--- TO BE DONE ---
From the material below, pull out every line that contains the word "pink" and copy each one unchanged.

--- RAW DATA ---
>>>>>

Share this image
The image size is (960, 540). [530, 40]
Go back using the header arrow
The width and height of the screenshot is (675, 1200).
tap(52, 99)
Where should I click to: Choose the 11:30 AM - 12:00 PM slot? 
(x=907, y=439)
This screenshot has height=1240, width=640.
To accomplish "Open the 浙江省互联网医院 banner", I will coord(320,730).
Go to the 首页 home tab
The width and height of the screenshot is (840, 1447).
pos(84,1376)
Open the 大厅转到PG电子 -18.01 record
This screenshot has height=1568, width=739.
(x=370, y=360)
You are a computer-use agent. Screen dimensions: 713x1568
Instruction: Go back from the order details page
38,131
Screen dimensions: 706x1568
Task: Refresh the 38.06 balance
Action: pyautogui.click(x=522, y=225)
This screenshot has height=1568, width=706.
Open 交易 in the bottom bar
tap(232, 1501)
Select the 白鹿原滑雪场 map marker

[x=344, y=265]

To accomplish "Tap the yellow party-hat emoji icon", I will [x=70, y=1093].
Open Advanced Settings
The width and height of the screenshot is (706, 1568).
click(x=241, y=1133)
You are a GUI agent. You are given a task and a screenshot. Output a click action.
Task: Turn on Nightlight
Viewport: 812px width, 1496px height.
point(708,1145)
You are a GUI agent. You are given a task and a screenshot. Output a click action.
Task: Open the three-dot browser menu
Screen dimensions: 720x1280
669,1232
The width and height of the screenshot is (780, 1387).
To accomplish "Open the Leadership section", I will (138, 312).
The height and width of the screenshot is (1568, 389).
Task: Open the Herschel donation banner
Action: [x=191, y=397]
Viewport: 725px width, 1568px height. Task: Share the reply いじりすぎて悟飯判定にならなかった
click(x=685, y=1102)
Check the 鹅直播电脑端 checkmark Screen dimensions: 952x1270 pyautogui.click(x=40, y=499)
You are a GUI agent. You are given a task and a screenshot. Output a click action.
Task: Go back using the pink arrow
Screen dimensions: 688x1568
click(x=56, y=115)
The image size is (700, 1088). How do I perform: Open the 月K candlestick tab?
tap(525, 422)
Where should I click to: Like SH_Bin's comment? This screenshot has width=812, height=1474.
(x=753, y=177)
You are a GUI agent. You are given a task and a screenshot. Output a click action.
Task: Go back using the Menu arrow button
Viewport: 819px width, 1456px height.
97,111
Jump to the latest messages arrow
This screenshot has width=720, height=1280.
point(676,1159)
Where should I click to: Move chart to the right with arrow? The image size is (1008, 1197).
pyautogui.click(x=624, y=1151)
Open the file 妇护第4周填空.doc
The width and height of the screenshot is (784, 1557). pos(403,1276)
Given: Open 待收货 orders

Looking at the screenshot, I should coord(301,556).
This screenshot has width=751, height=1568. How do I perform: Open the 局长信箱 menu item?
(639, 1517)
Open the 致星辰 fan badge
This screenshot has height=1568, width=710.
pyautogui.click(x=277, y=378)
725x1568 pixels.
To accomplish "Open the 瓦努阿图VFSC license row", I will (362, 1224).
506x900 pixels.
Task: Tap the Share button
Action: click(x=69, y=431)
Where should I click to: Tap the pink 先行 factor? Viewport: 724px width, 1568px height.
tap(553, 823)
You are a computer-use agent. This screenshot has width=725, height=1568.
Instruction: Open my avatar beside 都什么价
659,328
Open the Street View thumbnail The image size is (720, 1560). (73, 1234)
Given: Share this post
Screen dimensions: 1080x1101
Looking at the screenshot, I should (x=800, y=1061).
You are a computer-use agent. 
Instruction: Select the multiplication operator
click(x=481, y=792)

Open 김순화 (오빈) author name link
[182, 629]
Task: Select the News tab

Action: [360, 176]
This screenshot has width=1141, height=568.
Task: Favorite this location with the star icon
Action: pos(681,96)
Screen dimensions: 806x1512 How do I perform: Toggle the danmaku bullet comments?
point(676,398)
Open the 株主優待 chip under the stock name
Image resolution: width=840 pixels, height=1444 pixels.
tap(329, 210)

<<<<<

--- ANSWER BELOW ---
Task: Go back using the pink arrow
Where should I click to: Tap the pink 先行 factor? Viewport: 724px width, 1568px height.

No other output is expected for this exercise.